Il modello GP, la 350 da competizione, i lunghissimi elenchi di vittorie, le foto di Bill Lomas, Mentasti, Stanley Woods e poi Tenni, Lorenzetti, Dickie Dale, Ken Kawanag e quelle moto con la carenatura a campana.

Ma come faranno a inclinarle così tanto in curva ?

Le mezze giornate, ci perdevamo. Altro che studiare!!

Erano i tempi che i miei mi mandavano d’estate alla Colonia di Cesenatico. Con noi del lago c’erano i ragazzi di Milano. Ovviamente noi eravamo quelli della Guzzi e loro quelli della Gilera.

Canzonavamo gli avversari con una cantilena che faceva così:

La Gilera
Sconquassera
che prima no la gh’era
adess a l’è rivada
tuta sconquasada!
adess a l’è rivada/ tuta sconquasada!

Noi non sapevamo che la Gilera era nata dodici anni prima della Guzzi ma, dato che non lo sapevano nemmeno loro, la cosa funzionava perfettamente!

Poi un giorno mio padre che aveva fatto la Ritirata di Russia col Bepi, arrivò a casa e mestamente mi disse che per qualche giorno era bene non andare a impicciare in casa del Tato perché suo papà s’era fatto molto male. Ora so cos’era successo.

Bepi era addetto al banco prova. Si stava provando il motore V2, l’antenato del V7, quello che avrebbe dovuto motorizzare la 500 FIAT, roba che poi non andò in porto.

Il motore girava ed era collegato al banco con un giunto. Fuori dal vetro c’erano l’Ing.Carcano, il Bepi, il Piero e l’Ing.Renzetti. A un certo punto, il giunto si ruppe, rimbalzò sul soffitto della sala prova e fra i quattro scelse di colpire il Bepi in pena faccia.

Tutti credevano che il Bepi sarebbe morto, invece recuperò ed eccolo ancora qui, con quella sua faccia ridotta a metà per la mancanza di uno zigomo.

Quando si rimise, l’azienda gli regalò una Lodola Gran Turismo, rossa e fiammante che era la più bella moto del paese. Lo vedo ancora, in tutte le stagioni arrivare col telo, una specie di tonnau che partiva dal manubrio e s’allacciava dietro al collo, i guanti rigidi applicati fissi al manubrio, gli occhialoni gialli e il berretto in pelle, portarsi appresso al portone del deposito in cui teneva la moto, accostare di lato, aprire la porta, mettere dentro la ruota e infine togliere la chiave e ricoverare tranquillamente la moto.

Di tanto in tanto, le domeniche d’estate, di mattina, mi s’accostava e vedendomi un po’ annoiato, mi diceva “dai salta su che si va a Livigno”.

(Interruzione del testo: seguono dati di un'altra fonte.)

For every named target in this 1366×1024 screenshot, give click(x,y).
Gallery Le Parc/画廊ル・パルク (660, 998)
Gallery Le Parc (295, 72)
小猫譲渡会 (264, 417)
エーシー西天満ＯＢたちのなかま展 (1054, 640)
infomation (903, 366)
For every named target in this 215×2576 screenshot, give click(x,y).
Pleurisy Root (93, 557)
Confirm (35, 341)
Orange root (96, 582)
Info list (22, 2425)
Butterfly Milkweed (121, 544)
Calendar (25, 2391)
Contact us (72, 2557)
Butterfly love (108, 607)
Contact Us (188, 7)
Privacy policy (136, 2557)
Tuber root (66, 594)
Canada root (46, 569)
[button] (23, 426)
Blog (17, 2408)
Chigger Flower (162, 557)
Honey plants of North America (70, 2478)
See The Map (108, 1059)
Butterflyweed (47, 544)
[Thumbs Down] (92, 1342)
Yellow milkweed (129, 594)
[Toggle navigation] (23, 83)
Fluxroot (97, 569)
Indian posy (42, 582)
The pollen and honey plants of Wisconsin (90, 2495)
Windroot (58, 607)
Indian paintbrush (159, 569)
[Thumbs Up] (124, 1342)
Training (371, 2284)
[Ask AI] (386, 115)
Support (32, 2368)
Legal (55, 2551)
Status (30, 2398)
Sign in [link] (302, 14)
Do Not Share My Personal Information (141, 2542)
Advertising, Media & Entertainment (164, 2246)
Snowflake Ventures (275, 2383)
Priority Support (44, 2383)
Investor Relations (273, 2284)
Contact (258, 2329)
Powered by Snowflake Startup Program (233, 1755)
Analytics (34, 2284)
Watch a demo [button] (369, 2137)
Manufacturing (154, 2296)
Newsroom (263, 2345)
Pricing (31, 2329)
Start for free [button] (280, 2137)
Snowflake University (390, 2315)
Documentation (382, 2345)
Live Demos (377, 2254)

Metteva la prima e con un colpo di gas scendeva la moto dal cavalletto, io sistemavo i pedalini e salivo dietro. Prima, seconda, terza e quarta senza tirare le marce.. A questo punto si sistemava gli occhialoni e tranquillamente s’infilava i guanti, senza far ondeggiare la moto. Ecco, adesso si poteva aprire.

La moto andava via con signorilità, si sentiva solo il rumore dell’aspirazione e il variare dei profumi man mano che la vegetazione cambiava in virtù dell’altitudine. Com’era bello senza casco!

Una volta a Livigno si compravano le sigarette per gli amici, qualche tavoletta di cioccolato, la saccarina per la zia diabetica, poi due panini a testa e due birre da divorare in uno di quei grandi prati che circondano la cittadina.

Seduti sull’erba, si parlava del più e del meno e poi, prima che calasse il sole, il pieno alla moto e giù. Tanti giovanotti di allora, di una decina d’anni più vecchi di me, in paese comprarono la Lodola, forse più per lo stile con cui la portava il Bepi che non per la moto in se stessa.

Oggi non posso nel vedere una Lodola non pensare al Bepi, ma lui non sa che se son diventato Guzzista è proprio colpa sua!